Four-versus five-co-ordination in palladium(II) and platinum(II) complexes containing 2,9-dimethyl-1,10-phenanthroline (dmphen). Crystal structures of [PtCl2(dmphen)] and [Pt(η2-C2H4)Cl2(dmphen)]

Abstract

The four-co-ordinate complexes with 2,9-dimethyl-1,10-phenanthroline [MX₂(dmphen)](M = Pt, X₂= Cl₂1, ClBr 2, Br₂3, or I₂4; M = Pd, X₂= Cl₂5, ClBr 6, Br₂7 or I₂8) have been prepared for the first time. The crystal structure of [PtCl₂(dmphen)]1, has been determined by X-ray diffraction methods. The complex has a square-planar geometry around the metal and the steric interaction between the methyl groups of dmphen and the cis chlorine ligands causes a narrowing of the Cl–Pt–Cl angle [85.8(1)°], a displacement of the two chlorine atoms from the N–Pt–N plane [0.286(4) and 0.372(4)Å respectively], a bending of the phenanthroline (ca. 17°), and a rotation of the overall ligand plane with respect to the platinum co-ordination plane (ca. 28°). All interligand steric constraints are released in the five-co-ordinate complexes obtained from the four-co-ordinate species by direct uptake of olefins, [M(η²-olefin)X₂(dmphen)](olefin = ethylene, a; propene, b; but-1-ene, c; cis-but-2-ene, d; trans-but-2-ene, e; or styrene, f). The structure of [Pt(η²-C₂H₄)Cl₂(dmphen)]1a, has been determined by X-ray diffraction methods. The complex has a trigonal-bipyramidal geometry around the Pt atom; the phenanthroline ligand and the olefinic carbons occupy the equatorial plane while the two chlorine atoms are in axial positions. Bond distances and angles are similar to those found in other five-co-ordinate complexes of platinum(II). The rate of uptake of olefin by the four-co-ordinate complexes, the equilibrium constant (K_f) of the formation reaction [MX₂(dmphen)]+ olefin ⇌[M(η²-olefin)X₂(dmphen)], and the activation energy for olefin rotation in the five-co-ordinate complexes have been measured for different olefins and halogen ions.

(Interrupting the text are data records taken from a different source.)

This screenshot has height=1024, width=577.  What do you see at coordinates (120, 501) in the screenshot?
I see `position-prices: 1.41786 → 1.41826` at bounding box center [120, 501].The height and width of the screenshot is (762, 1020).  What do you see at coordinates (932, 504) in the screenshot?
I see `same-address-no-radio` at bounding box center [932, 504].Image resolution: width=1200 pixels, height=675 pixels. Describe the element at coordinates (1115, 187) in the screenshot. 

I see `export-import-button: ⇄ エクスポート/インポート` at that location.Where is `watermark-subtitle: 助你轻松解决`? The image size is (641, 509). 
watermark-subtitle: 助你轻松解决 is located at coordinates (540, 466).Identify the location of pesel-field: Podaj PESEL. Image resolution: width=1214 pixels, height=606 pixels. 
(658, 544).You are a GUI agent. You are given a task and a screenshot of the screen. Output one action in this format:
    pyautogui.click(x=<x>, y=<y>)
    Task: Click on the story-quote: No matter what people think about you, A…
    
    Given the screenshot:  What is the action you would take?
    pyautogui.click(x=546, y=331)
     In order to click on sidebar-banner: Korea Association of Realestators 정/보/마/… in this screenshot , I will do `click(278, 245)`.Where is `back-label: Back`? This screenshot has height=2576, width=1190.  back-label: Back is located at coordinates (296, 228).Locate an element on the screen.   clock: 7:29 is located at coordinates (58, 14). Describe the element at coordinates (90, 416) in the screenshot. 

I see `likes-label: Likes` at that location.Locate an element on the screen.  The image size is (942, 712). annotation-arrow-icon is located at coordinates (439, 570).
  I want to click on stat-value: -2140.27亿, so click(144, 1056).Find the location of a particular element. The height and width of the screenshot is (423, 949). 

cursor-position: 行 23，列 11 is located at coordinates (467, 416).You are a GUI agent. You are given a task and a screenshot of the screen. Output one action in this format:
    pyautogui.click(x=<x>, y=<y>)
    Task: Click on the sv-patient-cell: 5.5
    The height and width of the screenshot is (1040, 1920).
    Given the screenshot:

The uptake, in chloroform, takes place in a one-step process and the reaction rate increases by a factor of 10⁴ going from the chloro 1 to the iodo 4 complex. The equilibrium constant for the formation reaction decreases by a factor of 10³ going from ethylene to trans-but-2-ene and increases by a factor of 10² going from the chloro 1 to the iodo 4 species. The activation energy for olefin rotation (ethylene and propene)(ca. 20.5 kcal mol^–1) is higher than any reported value for platinum complexes and does not appear to depend upon the nature of the halogen atoms.